▸ **Records shown**
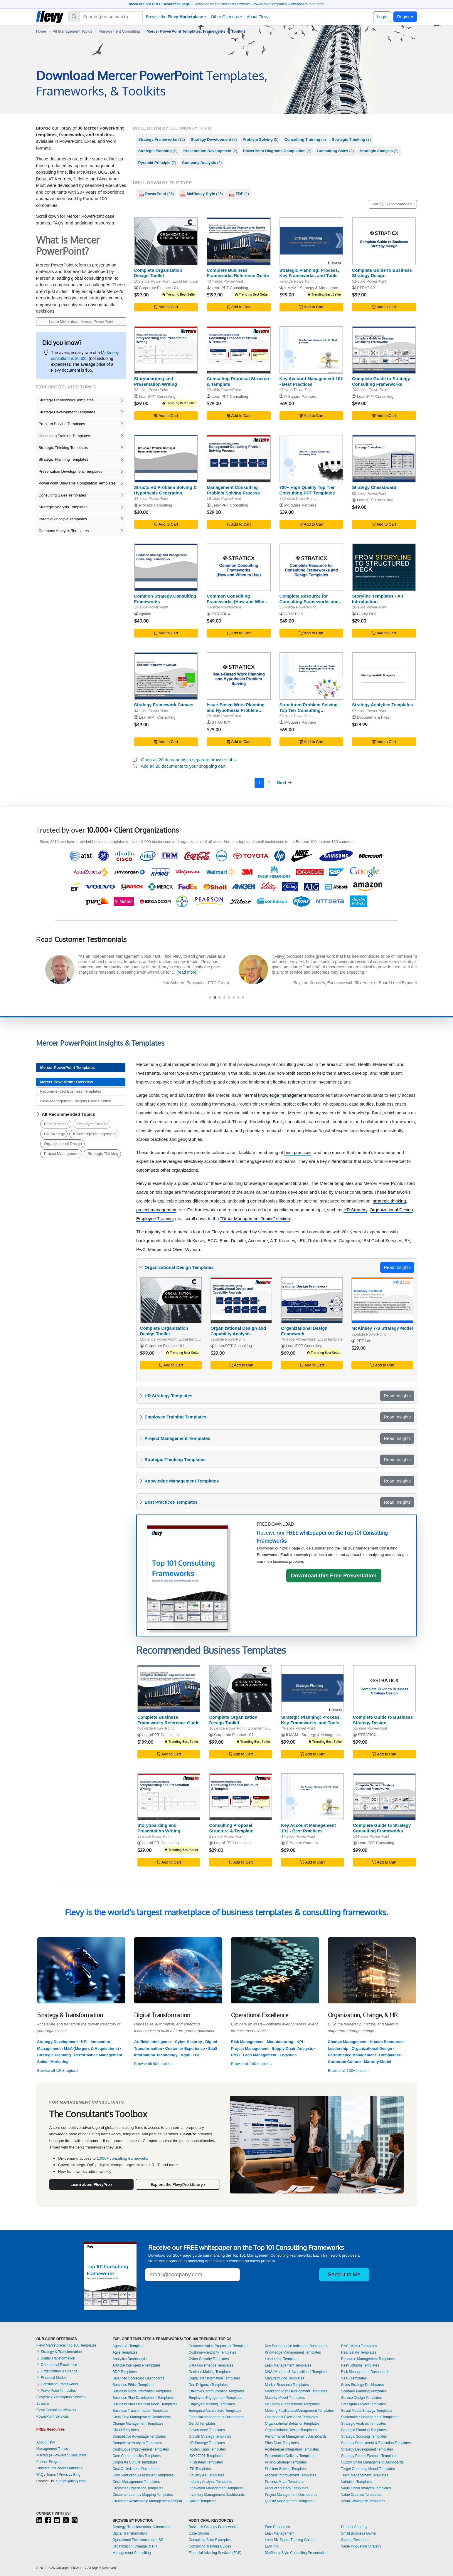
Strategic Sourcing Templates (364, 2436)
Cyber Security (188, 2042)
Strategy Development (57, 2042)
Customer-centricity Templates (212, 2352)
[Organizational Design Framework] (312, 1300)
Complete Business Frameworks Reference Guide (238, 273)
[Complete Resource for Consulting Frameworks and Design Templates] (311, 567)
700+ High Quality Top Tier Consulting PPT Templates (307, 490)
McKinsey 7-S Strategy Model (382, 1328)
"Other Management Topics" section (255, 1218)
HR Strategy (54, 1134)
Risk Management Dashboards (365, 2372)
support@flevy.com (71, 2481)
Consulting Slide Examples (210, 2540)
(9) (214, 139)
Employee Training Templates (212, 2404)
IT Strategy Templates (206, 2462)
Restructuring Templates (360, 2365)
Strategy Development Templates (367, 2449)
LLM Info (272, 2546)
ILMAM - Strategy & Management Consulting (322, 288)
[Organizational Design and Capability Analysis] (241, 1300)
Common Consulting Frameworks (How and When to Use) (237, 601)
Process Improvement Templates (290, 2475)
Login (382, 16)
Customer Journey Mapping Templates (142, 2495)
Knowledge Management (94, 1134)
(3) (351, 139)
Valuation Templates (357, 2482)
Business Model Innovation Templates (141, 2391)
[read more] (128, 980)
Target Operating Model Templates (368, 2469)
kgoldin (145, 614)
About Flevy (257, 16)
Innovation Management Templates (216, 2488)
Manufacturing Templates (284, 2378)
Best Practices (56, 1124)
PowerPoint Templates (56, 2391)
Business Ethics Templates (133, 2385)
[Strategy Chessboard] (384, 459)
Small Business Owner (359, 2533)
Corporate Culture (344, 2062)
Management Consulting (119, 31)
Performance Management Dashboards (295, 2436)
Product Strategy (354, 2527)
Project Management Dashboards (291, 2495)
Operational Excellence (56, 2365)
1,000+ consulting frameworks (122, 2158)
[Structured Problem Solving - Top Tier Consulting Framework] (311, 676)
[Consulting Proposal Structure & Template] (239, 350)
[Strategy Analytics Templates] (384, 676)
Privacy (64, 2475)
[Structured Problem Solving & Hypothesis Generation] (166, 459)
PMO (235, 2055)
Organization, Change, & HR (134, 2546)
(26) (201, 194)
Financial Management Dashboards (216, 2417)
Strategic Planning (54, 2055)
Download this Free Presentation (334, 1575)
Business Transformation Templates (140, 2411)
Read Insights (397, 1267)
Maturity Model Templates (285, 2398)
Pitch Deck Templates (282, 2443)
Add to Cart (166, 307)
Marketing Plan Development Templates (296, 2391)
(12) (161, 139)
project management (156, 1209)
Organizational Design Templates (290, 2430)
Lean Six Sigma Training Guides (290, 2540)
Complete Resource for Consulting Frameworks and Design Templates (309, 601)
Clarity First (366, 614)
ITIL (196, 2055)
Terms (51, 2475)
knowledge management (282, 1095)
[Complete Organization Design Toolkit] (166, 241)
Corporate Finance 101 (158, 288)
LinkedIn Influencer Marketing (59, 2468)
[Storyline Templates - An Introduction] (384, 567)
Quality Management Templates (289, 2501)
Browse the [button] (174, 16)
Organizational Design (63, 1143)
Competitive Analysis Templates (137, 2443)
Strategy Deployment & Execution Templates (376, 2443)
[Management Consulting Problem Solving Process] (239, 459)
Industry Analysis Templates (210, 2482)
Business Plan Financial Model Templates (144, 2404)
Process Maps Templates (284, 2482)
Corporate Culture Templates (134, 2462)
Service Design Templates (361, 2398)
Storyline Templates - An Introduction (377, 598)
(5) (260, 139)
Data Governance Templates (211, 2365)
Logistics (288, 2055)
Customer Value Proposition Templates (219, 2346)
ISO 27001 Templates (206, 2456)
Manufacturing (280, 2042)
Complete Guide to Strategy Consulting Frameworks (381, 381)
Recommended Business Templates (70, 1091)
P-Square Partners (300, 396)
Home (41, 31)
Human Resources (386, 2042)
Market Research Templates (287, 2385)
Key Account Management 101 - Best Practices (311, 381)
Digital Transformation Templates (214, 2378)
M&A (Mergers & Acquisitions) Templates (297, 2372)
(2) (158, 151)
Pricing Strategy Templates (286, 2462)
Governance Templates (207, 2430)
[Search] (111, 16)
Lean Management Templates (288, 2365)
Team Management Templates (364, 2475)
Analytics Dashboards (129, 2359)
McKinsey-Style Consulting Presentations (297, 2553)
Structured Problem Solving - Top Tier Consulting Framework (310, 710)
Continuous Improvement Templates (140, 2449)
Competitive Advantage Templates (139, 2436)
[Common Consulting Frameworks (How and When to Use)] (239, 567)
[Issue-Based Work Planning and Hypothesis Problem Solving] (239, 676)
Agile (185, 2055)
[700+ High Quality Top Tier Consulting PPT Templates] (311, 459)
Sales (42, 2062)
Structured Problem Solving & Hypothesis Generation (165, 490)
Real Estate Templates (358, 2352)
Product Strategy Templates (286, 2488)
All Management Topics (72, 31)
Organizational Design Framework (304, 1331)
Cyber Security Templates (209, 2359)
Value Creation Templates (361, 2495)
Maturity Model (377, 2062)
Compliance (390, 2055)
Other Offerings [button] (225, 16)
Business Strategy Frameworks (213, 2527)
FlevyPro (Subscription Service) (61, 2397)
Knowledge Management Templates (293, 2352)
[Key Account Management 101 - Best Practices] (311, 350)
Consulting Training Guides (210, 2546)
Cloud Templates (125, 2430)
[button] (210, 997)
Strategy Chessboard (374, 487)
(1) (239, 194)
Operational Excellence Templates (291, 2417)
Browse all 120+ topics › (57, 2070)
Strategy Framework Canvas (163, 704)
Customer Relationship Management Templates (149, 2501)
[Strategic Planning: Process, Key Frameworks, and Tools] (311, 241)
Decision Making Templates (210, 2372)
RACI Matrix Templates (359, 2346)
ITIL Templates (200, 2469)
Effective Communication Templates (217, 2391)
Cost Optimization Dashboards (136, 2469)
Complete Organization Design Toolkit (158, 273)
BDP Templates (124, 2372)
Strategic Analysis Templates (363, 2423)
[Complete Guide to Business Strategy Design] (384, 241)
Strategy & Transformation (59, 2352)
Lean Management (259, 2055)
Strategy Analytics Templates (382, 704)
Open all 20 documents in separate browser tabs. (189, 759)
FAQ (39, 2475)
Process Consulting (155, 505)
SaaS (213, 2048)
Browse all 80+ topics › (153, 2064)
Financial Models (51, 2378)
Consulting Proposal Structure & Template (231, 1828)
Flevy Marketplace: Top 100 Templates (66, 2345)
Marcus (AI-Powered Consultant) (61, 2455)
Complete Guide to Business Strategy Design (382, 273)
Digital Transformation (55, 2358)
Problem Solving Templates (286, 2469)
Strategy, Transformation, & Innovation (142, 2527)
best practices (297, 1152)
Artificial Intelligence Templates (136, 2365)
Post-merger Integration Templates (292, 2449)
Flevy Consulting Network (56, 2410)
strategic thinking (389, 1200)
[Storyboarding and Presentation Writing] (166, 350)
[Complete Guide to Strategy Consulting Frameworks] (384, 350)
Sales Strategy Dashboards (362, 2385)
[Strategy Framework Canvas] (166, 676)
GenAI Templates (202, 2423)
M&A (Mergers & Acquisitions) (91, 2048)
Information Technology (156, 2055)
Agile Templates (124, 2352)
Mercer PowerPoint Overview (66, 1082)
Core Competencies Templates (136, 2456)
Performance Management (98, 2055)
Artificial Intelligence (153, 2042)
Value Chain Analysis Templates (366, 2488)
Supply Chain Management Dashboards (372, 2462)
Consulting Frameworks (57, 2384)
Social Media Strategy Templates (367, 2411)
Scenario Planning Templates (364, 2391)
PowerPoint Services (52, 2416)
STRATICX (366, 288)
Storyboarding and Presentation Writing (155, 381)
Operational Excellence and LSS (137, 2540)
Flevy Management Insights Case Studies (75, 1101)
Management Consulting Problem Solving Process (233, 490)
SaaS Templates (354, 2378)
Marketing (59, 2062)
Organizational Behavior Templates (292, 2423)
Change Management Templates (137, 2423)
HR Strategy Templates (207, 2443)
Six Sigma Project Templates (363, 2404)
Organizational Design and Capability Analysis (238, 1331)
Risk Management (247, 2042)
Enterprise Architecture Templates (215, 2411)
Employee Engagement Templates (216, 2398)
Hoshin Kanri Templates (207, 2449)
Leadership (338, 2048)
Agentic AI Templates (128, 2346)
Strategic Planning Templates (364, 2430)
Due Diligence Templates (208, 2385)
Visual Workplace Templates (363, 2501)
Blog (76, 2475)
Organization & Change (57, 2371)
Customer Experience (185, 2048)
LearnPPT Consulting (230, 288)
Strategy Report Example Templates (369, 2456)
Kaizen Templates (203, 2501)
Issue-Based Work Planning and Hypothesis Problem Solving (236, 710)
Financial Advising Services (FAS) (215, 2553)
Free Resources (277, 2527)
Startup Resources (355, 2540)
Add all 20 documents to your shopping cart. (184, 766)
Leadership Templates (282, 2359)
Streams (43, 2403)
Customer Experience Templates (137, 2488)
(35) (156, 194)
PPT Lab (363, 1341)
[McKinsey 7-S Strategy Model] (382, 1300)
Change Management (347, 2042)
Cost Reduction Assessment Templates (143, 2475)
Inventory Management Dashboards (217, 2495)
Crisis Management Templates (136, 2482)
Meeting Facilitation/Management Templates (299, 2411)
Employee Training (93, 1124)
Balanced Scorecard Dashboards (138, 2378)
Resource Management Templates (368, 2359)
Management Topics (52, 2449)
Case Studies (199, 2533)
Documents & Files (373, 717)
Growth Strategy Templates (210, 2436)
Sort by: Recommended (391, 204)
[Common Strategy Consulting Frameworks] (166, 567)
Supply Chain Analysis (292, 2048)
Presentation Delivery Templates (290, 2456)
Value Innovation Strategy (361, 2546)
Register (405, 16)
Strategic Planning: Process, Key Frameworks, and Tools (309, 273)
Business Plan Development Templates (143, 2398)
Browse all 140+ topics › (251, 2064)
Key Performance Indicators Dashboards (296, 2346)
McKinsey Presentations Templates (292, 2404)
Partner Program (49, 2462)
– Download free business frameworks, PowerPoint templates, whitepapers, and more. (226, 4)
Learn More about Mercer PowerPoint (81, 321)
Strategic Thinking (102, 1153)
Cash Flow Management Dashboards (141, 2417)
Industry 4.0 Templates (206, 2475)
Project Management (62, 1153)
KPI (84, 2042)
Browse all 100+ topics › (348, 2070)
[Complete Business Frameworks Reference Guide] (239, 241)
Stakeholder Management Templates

▸ **Objective**
Reproduce every record from the line containing "Manufacturing (280, 2042)" down to the line containing "FlevyPro (Subscription Service) (61, 2397)", replacing "Consulting" with "Advisory" wherever it occurs and leaving everything else unchanged.

▸ **Complete answer**
Manufacturing (280, 2042)
Complete Guide to Strategy Advisory Frameworks (381, 381)
Recommended Business Templates (70, 1091)
P-Square Partners (300, 396)
Home (41, 31)
Human Resources (386, 2042)
Market Research Templates (287, 2385)
Key Account Management 101 - Best Practices (311, 381)
Digital Transformation Templates (214, 2378)
M&A (Mergers & Acquisitions) Templates (297, 2372)
(2) (158, 151)
Pricing Strategy Templates (286, 2462)
Governance Templates (207, 2430)
[Search] (111, 16)
Lean Management Templates (288, 2365)
Team Management Templates (364, 2475)
Analytics Dashboards (129, 2359)
McKinsey-Style Advisory Presentations (297, 2553)
Structured Problem Solving - Top Tier Advisory Framework (310, 710)
Continuous Improvement Templates (140, 2449)
Competitive Advantage Templates (139, 2436)
[Common Advisory Frameworks (How and When to Use)] (239, 567)
[Issue-Based Work Planning and Hypothesis Problem Solving] (239, 676)
Agile (185, 2055)
[700+ High Quality Top Tier Advisory PPT Templates] (311, 459)
Sales (42, 2062)
Structured Problem Solving & Hypothesis Generation (165, 490)
Real Estate Templates (358, 2352)
Product Strategy Templates (286, 2488)
All Management Topics (72, 31)
Organizational Design Framework (304, 1331)
Cyber Security Templates (209, 2359)
Value Creation Templates (361, 2495)
Maturity Model (377, 2062)
Compliance (390, 2055)
Other Offerings [button] (225, 16)
Business Strategy Frameworks (213, 2527)
FlevyPro (Subscription Service) (61, 2397)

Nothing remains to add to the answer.